Before you install any new packages, update |CL| with the following command:
.. code-block:: bash
sudo swupd update
For the purposes of this tutorial, we will install Hadoop in a single machine
running both the master and slave daemons.
Install Apache Hadoop
*********************
Apache Hadoop is included in the `big-data-basic` bundle. To install the
framework, enter the following command:
.. code-block:: bash
sudo swupd bundle-add big-data-basic
Configure Apache Hadoop
***********************
#. To create the configuration directory, enter the following command:
.. code-block:: bash
sudo mkdir /etc/hadoop
#. Copy the defaults from :file:`/usr/share/defaults/hadoop` to
:file:`/etc/hadoop` with the following command:
.. code-block:: bash
$ sudo cp /usr/share/defaults/hadoop/* /etc/hadoop
.. note:: Since |CL| is a stateless system, you should never modify the
files under the :file:`/usr/share/defaults` directory. The software
updater will overwrite those files.
Once all the configuration files are in :file:`/etc/hadoop`, we must edit
them to fit our needs. The `NameNode` server is the master server. It manages
the namespace of the files system and regulates the clients' access to files.
The first file we edit, :file:`/etc/hadoop/core-site.xml`, informs the Hadoop
daemon where `NameNode` is running.
In this tutorial, our `NameNode` runs in our `localhost`. Follow these steps
to set it up correctly:
#. Open the :file:`/etc/hadoop/core-site.xml` file using the editor of your
choice and modify the file as follows:
.. code-block:: xml
<?xml version="1.0" encoding="UTF-8"?>
<?xml-stylesheet type="text/xsl" href="configuration.xsl"?>
<configuration>
<property>
<name>fs.default.name</name>
<value>hdfs://localhost:9000</value>
</property>
</configuration>
#. Edit the :file:`/etc/hadoop/hdfs-site.xml` file. This file configures the
:abbr:`HDFS (Hadoop Distributed File System)` daemons. This configuration
includes the list of permitted and excluded data nodes and the size of
said blocks. In this example, we are setting the number of block
replication to 1 from the default of 3 as follows:
.. code-block:: xml
:emphasize-lines: 6
<?xml version="1.0" encoding="UTF-8"?>
<?xml-stylesheet type="text/xsl" href="configuration.xsl"?>
<configuration>
<property>
<name>dfs.replication</name>
<value>1</value>
</property>
<property>
<name>dfs.permission</name>
<value>false</value>
</property>
</configuration>
#. Edit the :file:`/etc/hadoop/mapred-site.xml` file.
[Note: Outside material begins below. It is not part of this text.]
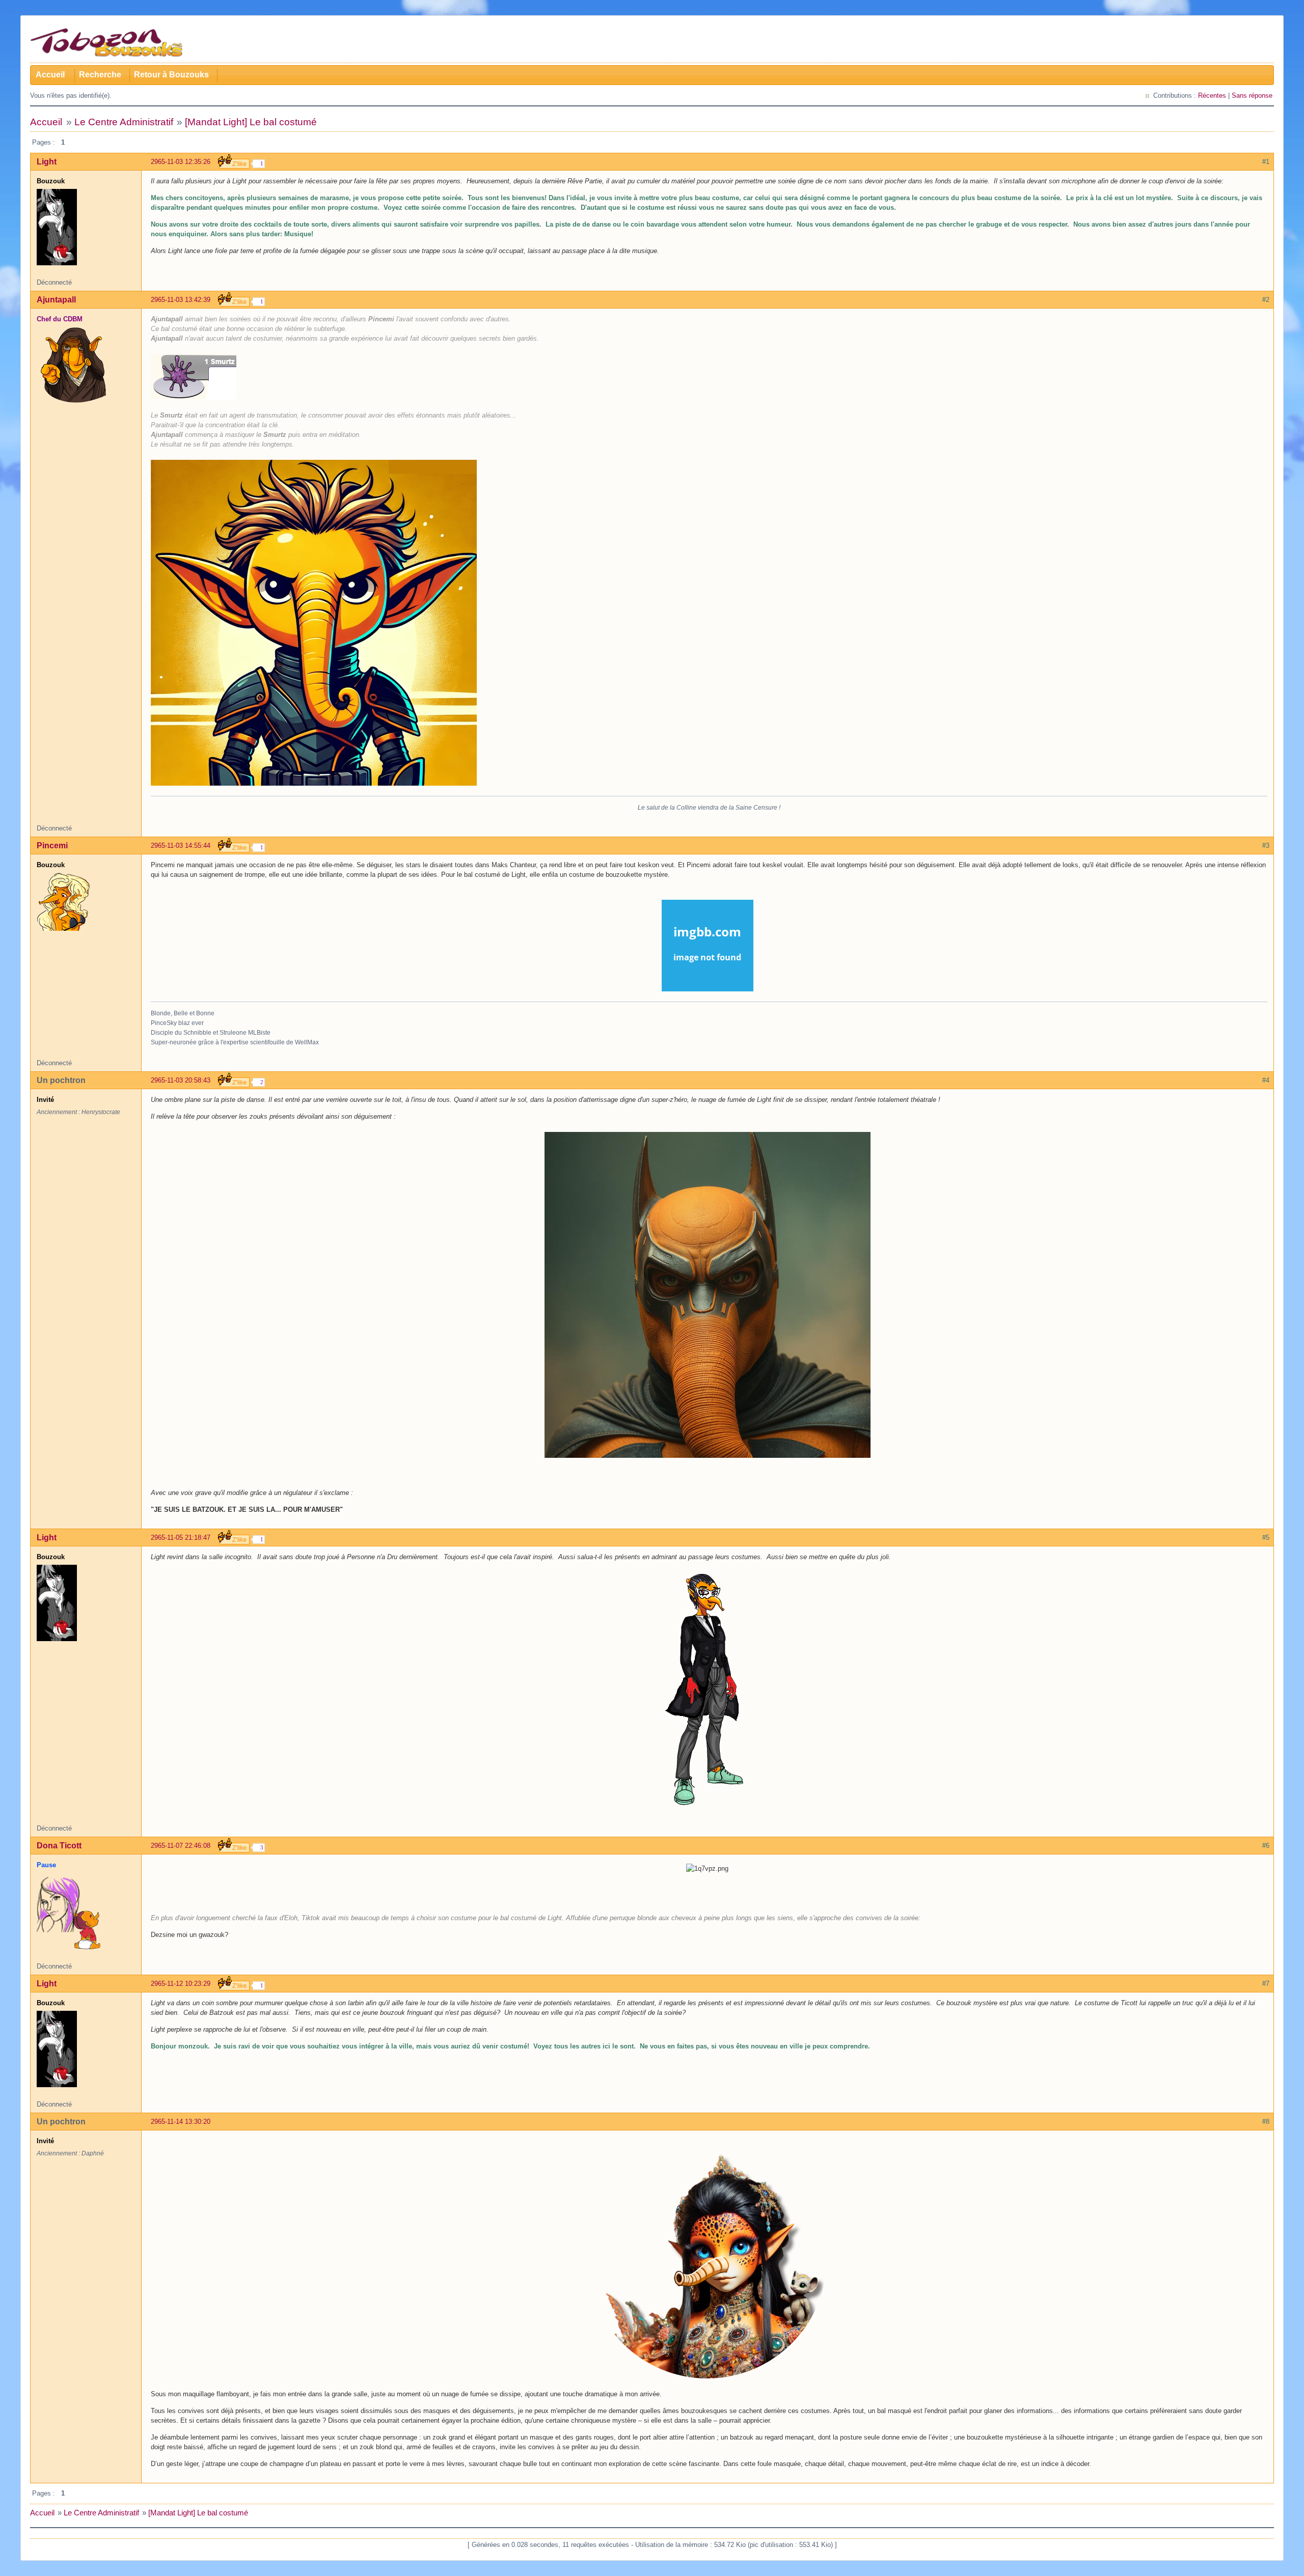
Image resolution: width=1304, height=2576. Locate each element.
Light (47, 161)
This file configures
all daemons related to `MapReduce`: `JobTracker` and `TaskTrackers`. With
`MapReduce`, Hadoop can process big amounts of data in multiple systems. In
our example, we set :abbr:`YARN (Yet Another Resource Manager)` as our
runtime framework for executing `MapReduce` jobs as follows:
.. code-block:: xml
:emphasize-lines: 5,6
<?xml version="1.0" encoding="UTF-8"?>
<?xml-stylesheet type="text/xsl" href="configuration.xsl"?>
<configuration>
<property>
<name>mapreduce.framework.name</name>
<value>yarn</value>
</property>
</configuration>
#. Edit the :file:`/etc/hadoop/yarn-site.xml` file. This file configures all
daemons related to `YARN`: `ResourceManager` and `NodeManager`. In our
example, we implement the `mapreduce_shuffle` service, which is the
default as follows:
.. code-block:: xml
:emphasize-lines: 4,5,8,9
<?xml version="1.0"?>
<configuration>
<property>
<name>yarn.nodemanager.aux-services</name>
<value>mapreduce_shuffle</value>
</property>
<property>
<name>yarn.nodemanager.auxservices.mapreduce.shuffle.class</name>
<value>org.apache.hadoop.mapred.ShuffleHandler</value>
</property>
</configuration>
Configure your SSH key
**********************
#. Create a SSH key. If you already have one, skip this step.
.. code-block:: bash
sudo ssh-keygen -t rsa
#. Copy the key to your authorized keys.
.. code-block:: bash
sudo cat /root/.ssh/id_rsa.pub | sudo tee -a /root/.ssh/authorized_keys
#. Log into the localhost. If no password prompt appears, you are ready to
run the Hadoop daemons.
.. code-block:: bash
sudo ssh localhost
Run the Hadoop daemons
**********************
With all the configuration files properly edited, we are ready to start the
daemons.
When we format the `NameNode` server, it formats the meta-data related to
data nodes. Thus, all the information on the data nodes is lost and the nodes
can be reused for new data.
#. Format the `NameNode` server with the following command:
.. code-block:: bash
sudo hdfs namenode -format
#. Start the DFS in `NameNode` and `DataNodes` with the following command:
.. code-block:: bash
sudo start-dfs.sh
#. The console output should be similar to:
.. code-block:: console
Starting namenodes on [localhost]
The authenticity of host 'localhost (::1)' can't be established.
ECDSA key fingerprint is
SHA256:97e+7TnomsS9W7GjFPjzY75HGBp+f1y6sA+ZFcOPIPU.
Are you sure you want to continue connecting (yes/no)?
Enter `yes` to continue.
#. Start the `YARN` daemons `ResourceManager` and `NodeManager` with the
following command:
.. code-block:: bash
sudo start-yarn.sh
#. Ensure everything is running as expected with the following command:
.. code-block:: bash
sudo jps
#. The console output should be similar to:
.. code-block:: console
22674 DataNode
26228 Jps
22533 NameNode
23046 ResourceManager
22854 SecondaryNameNode
23150 NodeManager
Run the MapReduce wordcount example
***********************************
#. Create the input directory.
.. code-block:: bash
sudo hdfs dfs -mkdir -p /user/root/input
#. Copy a file from the local file system to the HDFS.
.. code-block:: bash
sudo hdfs dfs -copyFromLocal local-file /user/root/input
#. Run the `wordcount` example.
.. code-block:: bash
sudo hadoop jar /usr/share/hadoop/mapreduce/hadoop-mapreduce-examples-2.8.0.jar wordcount input output
#. Read output file "part-r-00000". This file contains the number of times
each word appears in the file.
.. code-block:: bash
sudo hdfs dfs -cat /user/root/output/part-r-00000
**Congratulations!**
You successfully installed and setup a single node Hadoop cluster.
Additionally, you ran a simple wordcount example.
Your single node Hadoop cluster is up and running!